__Problem requirements__.
All the entries that follow must be written out again exactly.

__Provided material__.
Content starts

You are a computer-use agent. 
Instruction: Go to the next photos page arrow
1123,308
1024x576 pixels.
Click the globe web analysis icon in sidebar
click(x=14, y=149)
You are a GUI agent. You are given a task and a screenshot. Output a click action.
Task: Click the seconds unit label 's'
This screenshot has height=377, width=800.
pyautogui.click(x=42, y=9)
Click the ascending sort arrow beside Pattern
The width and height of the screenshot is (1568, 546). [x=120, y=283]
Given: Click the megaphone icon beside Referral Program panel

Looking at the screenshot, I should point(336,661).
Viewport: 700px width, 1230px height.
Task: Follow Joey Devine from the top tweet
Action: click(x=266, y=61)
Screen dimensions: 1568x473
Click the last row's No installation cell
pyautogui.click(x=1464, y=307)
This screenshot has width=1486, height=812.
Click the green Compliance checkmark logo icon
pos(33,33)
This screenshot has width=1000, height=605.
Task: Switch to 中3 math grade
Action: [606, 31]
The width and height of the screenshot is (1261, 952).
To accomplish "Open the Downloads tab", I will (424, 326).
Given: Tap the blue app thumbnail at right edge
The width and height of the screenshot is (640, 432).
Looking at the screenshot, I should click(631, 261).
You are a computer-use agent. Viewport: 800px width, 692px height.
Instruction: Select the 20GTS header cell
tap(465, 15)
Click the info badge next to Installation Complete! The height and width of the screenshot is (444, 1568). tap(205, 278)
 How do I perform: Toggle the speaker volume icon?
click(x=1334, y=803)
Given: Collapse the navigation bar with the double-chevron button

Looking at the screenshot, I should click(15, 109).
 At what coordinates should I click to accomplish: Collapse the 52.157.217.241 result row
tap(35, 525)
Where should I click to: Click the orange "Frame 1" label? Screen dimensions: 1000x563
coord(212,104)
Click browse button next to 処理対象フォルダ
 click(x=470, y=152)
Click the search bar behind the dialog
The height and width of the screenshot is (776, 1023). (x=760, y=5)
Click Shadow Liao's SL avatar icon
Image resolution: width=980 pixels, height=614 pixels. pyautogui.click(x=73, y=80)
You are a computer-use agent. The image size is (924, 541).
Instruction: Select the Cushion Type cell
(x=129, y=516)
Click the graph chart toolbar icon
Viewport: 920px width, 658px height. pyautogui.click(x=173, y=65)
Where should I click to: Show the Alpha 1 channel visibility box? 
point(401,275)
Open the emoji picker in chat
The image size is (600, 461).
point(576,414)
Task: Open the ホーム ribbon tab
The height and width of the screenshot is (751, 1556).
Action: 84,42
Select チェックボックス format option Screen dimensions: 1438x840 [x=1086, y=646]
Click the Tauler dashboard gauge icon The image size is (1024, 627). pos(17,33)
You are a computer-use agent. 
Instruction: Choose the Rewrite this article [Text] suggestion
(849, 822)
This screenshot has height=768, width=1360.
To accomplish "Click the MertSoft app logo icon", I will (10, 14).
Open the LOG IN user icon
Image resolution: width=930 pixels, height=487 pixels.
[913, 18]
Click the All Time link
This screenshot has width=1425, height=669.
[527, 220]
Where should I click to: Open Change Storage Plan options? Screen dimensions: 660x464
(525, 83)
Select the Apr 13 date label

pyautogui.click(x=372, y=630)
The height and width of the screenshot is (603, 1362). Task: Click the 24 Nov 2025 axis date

Content ends

__Answer to this exercise__.
You are a computer-use agent. 
Instruction: Go to the next photos page arrow
1123,308
1024x576 pixels.
Click the globe web analysis icon in sidebar
click(x=14, y=149)
You are a GUI agent. You are given a task and a screenshot. Output a click action.
Task: Click the seconds unit label 's'
This screenshot has height=377, width=800.
pyautogui.click(x=42, y=9)
Click the ascending sort arrow beside Pattern
The width and height of the screenshot is (1568, 546). [x=120, y=283]
Given: Click the megaphone icon beside Referral Program panel

Looking at the screenshot, I should point(336,661).
Viewport: 700px width, 1230px height.
Task: Follow Joey Devine from the top tweet
Action: click(x=266, y=61)
Screen dimensions: 1568x473
Click the last row's No installation cell
pyautogui.click(x=1464, y=307)
This screenshot has width=1486, height=812.
Click the green Compliance checkmark logo icon
pos(33,33)
This screenshot has width=1000, height=605.
Task: Switch to 中3 math grade
Action: [606, 31]
The width and height of the screenshot is (1261, 952).
To accomplish "Open the Downloads tab", I will (424, 326).
Given: Tap the blue app thumbnail at right edge
The width and height of the screenshot is (640, 432).
Looking at the screenshot, I should click(631, 261).
You are a computer-use agent. Viewport: 800px width, 692px height.
Instruction: Select the 20GTS header cell
tap(465, 15)
Click the info badge next to Installation Complete! The height and width of the screenshot is (444, 1568). tap(205, 278)
 How do I perform: Toggle the speaker volume icon?
click(x=1334, y=803)
Given: Collapse the navigation bar with the double-chevron button

Looking at the screenshot, I should click(15, 109).
 At what coordinates should I click to accomplish: Collapse the 52.157.217.241 result row
tap(35, 525)
Where should I click to: Click the orange "Frame 1" label? Screen dimensions: 1000x563
coord(212,104)
Click browse button next to 処理対象フォルダ
 click(x=470, y=152)
Click the search bar behind the dialog
The height and width of the screenshot is (776, 1023). (x=760, y=5)
Click Shadow Liao's SL avatar icon
Image resolution: width=980 pixels, height=614 pixels. pyautogui.click(x=73, y=80)
You are a computer-use agent. The image size is (924, 541).
Instruction: Select the Cushion Type cell
(x=129, y=516)
Click the graph chart toolbar icon
Viewport: 920px width, 658px height. pyautogui.click(x=173, y=65)
Where should I click to: Show the Alpha 1 channel visibility box? 
point(401,275)
Open the emoji picker in chat
The image size is (600, 461).
point(576,414)
Task: Open the ホーム ribbon tab
The height and width of the screenshot is (751, 1556).
Action: 84,42
Select チェックボックス format option Screen dimensions: 1438x840 [x=1086, y=646]
Click the Tauler dashboard gauge icon The image size is (1024, 627). pos(17,33)
You are a computer-use agent. 
Instruction: Choose the Rewrite this article [Text] suggestion
(849, 822)
This screenshot has height=768, width=1360.
To accomplish "Click the MertSoft app logo icon", I will (10, 14).
Open the LOG IN user icon
Image resolution: width=930 pixels, height=487 pixels.
[913, 18]
Click the All Time link
This screenshot has width=1425, height=669.
[527, 220]
Where should I click to: Open Change Storage Plan options? Screen dimensions: 660x464
(525, 83)
Select the Apr 13 date label

pyautogui.click(x=372, y=630)
The height and width of the screenshot is (603, 1362). Task: Click the 24 Nov 2025 axis date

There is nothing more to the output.